- Provided material:
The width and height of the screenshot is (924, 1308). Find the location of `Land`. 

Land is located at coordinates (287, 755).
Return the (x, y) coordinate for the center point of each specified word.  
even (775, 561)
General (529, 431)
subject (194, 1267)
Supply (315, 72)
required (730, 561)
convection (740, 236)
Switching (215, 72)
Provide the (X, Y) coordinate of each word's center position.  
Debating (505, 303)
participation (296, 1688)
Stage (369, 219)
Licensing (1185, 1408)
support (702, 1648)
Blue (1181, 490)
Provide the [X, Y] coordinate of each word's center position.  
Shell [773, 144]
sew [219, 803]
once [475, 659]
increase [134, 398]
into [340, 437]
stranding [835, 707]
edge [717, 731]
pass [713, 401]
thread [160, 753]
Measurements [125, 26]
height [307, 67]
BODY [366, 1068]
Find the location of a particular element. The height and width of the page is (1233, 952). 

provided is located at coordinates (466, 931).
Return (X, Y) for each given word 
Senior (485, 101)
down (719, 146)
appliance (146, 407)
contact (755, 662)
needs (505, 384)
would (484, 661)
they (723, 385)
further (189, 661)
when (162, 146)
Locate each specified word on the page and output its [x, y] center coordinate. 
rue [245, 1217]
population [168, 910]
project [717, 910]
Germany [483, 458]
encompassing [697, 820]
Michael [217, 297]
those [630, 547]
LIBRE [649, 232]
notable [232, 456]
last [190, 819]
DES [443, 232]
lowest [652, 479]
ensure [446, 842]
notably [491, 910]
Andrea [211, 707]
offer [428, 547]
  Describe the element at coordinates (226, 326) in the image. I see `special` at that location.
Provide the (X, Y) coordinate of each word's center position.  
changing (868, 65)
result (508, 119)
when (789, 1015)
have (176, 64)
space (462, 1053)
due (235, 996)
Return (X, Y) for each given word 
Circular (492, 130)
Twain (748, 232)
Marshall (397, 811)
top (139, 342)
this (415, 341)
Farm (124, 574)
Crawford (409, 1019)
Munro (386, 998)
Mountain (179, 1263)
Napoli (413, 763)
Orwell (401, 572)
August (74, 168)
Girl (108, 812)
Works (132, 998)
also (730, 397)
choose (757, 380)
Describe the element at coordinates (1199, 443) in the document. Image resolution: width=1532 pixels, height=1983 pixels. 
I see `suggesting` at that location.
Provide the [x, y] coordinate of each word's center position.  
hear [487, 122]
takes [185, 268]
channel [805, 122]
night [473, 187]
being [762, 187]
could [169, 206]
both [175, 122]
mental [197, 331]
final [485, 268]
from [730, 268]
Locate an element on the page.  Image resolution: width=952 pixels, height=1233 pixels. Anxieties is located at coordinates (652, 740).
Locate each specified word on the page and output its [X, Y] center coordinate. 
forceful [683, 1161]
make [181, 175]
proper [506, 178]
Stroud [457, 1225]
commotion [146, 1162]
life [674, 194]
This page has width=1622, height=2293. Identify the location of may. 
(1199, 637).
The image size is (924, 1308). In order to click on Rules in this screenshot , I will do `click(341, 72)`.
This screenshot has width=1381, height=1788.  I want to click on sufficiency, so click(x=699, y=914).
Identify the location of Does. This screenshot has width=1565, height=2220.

- Exercise goal: Put the lines of the records above, starting with the line that contains "August (74, 168)" and going on through the final line, into a JSON list of strings with one string per line. Leave out blank lines.

- Finished answer:
[
  "August (74, 168)",
  "Girl (108, 812)",
  "Works (132, 998)",
  "also (730, 397)",
  "choose (757, 380)",
  "Describe the element at coordinates (1199, 443) in the document. Image resolution: width=1532 pixels, height=1983 pixels. ",
  "I see `suggesting` at that location.",
  "Provide the [x, y] coordinate of each word's center position.  ",
  "hear [487, 122]",
  "takes [185, 268]",
  "channel [805, 122]",
  "night [473, 187]",
  "being [762, 187]",
  "could [169, 206]",
  "both [175, 122]",
  "mental [197, 331]",
  "final [485, 268]",
  "from [730, 268]",
  "Locate an element on the page.  Image resolution: width=952 pixels, height=1233 pixels. Anxieties is located at coordinates (652, 740).",
  "Locate each specified word on the page and output its [X, Y] center coordinate. ",
  "forceful [683, 1161]",
  "make [181, 175]",
  "proper [506, 178]",
  "Stroud [457, 1225]",
  "commotion [146, 1162]",
  "life [674, 194]",
  "This page has width=1622, height=2293. Identify the location of may. ",
  "(1199, 637).",
  "The image size is (924, 1308). In order to click on Rules in this screenshot , I will do `click(341, 72)`.",
  "This screenshot has width=1381, height=1788.  I want to click on sufficiency, so click(x=699, y=914).",
  "Identify the location of Does. This screenshot has width=1565, height=2220."
]